Sir David spoke up, for the sixth time in recent months, for veterans who could be 'exposed to legal persecution for crimes they did not commit'.
Up in the gallery, Col Collins and his neighbours listened impassively. When lobby groups visit Parliament they normally do much nodding and craning of necks to demonstrate their emotional involvement. These Army boys did none of that. They just sat there like troopers awaiting the first shot of a skirmish. They were controlled. Intent.
Sir David noted that during the Troubles there was never a shortage of legal oversight for the security forces. 'No bullet went unscrutinised. Our soldiers were held to the highest standard of law. The IRA were not. They tortured and shot men in the back.'
Yet now the Government intended to prosecute 'our own men' over split-second decisions taken decades ago.
The House, which had earlier been in a rather silly mood, listened to all this in silence. Sir David has, over the years, rebelled enough against his own whips to have earned the right to be heard. To swelling agreement he asked: 'Will the Government protect our veterans or sacrifice them to politically motivated lawyers trying to rewrite history with a pack of lies?'
There followed, from Sir Keir, a 15-sentence reply that was oddly tone-deaf and, I fear, horribly revealing. For it was quickly evident that Sir David's line about 'politically motivated lawyers' had irked Sir Keir. Touched a nerve, you might even say.
He complained that the final part of Sir David's question had lacked 'seriousness'. 'We have to get this right,' he said primly, 'but we don't get there by cheapening the debate. It's not about political point scoring.'
'Cheapening the debate' and 'scoring points'? If anyone were guilty of that, it wasn't David Davis. The House did not warm to Sir Keir's reply. Some MPs growled at it. Sir David himself looked startled that the Prime Minister had responded with such lack of, well, seriousness.
As for Col Collins and his men, they flinched not an inch, or in the case of the hard-as-mesquite man, a twig.

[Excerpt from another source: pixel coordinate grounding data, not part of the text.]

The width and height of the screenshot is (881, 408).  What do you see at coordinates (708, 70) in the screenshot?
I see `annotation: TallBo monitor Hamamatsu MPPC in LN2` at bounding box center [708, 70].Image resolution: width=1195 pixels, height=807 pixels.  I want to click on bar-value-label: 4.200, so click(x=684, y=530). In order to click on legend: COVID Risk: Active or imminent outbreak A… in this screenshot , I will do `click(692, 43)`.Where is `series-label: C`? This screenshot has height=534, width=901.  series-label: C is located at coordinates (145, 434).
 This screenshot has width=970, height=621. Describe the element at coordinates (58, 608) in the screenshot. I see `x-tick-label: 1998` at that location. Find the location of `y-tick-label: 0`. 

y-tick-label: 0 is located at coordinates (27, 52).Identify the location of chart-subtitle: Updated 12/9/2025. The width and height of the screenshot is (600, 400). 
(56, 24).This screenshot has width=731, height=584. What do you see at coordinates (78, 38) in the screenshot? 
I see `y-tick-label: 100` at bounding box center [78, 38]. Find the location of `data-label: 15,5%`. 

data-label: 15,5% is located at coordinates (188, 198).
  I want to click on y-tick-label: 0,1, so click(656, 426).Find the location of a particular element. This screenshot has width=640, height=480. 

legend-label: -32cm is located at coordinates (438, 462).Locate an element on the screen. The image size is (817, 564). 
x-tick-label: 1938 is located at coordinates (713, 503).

One sensed that they were unsurprised. Soldiers, and others who put their lives on the line for our safety, seldom have much time for lawyers.
After PMQs there was an urgent question about the future of jury trials, which are under threat. During this discussion a justice minister, Sarah Sackman KC, spoke of the 'revered judge' who had come up with this grotty proposal. One often hears lawyers describe judges as 'distinguished' (they love the word). But 'revered'? That is quite a leap.
Ms Sackman, who was on wearisomely partisan form, trilled away about how non-jury trials would be quicker and more efficient. Down my neck ran a chill.